振ってみると、ロズの静かな音が微かに鳴った。



「……これって、私の家にあるロズの葉でも、使えるでしょうか。ねえ、ブラム?」


「あ? いや、知らねえよ。俺は職人でも音楽家でもねえんだぞ」


「まあまあ、とりあえずやってみませんか?」


「……いいけどよ、この笛に追加でねじ込むってのか?」


「違いますよ。シリンダーに入れるんです」



ライラは新しく作った水車と、製作途中のシリンダーを指差した。

するとブラムより先にコウランが目を輝かせた。



「やってみましょう! 恥ずかしながら……シリンダーがどうしても歪になって、回転するときに異音が鳴るんです。
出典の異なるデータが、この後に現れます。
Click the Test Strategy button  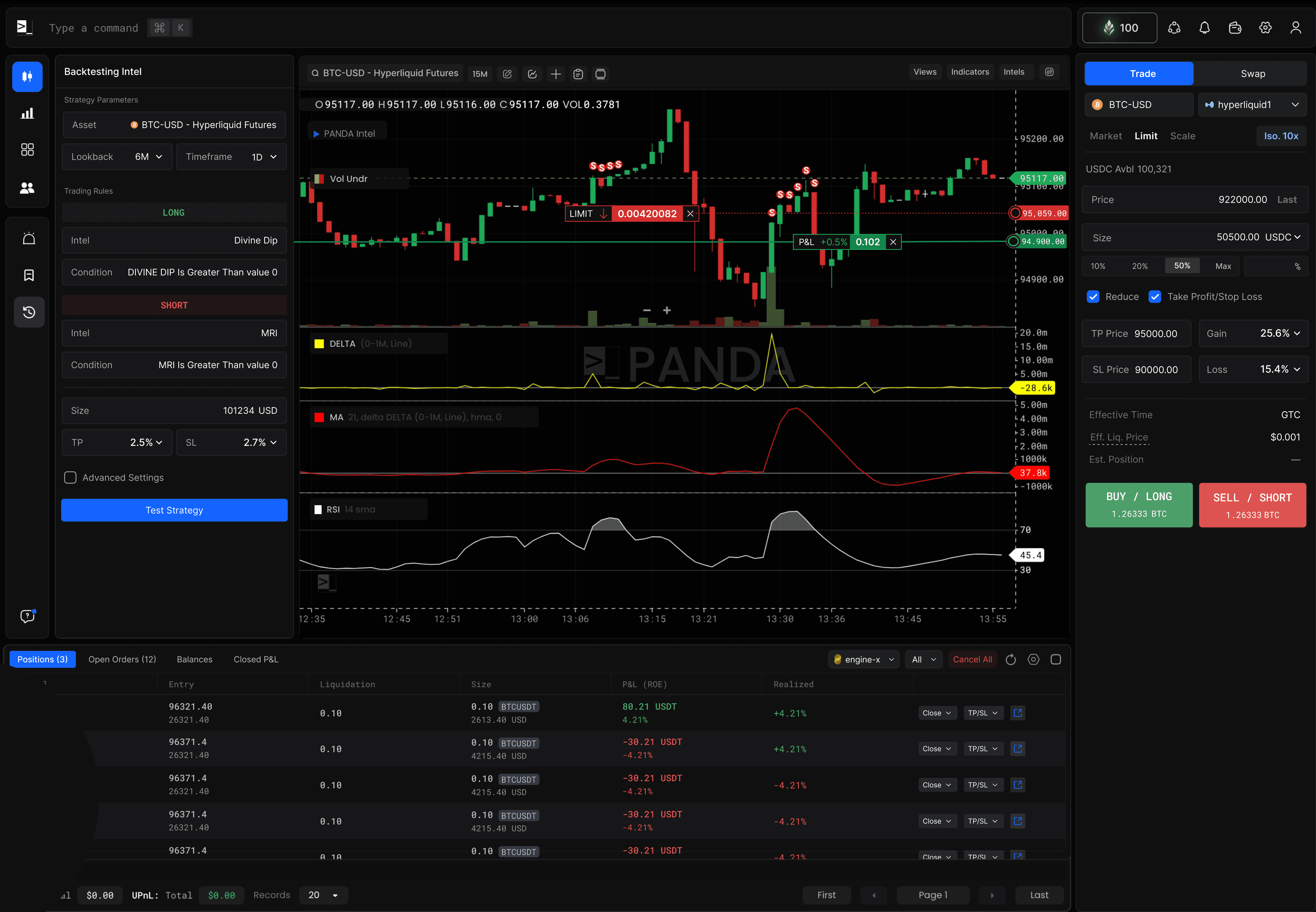tap(174, 510)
その異音を誤魔化してくれるかも……!」


「では、明日持ってきますよ。それまでコウランさんはお休みです。いいですね?」


「はは。そうします。明日のことが気になって、眠れなくなるかもしれませんが……!」



コウランがにかりと笑う。

ライラは明日もまた菓子を買ってくると約束して、微笑み返すのだった。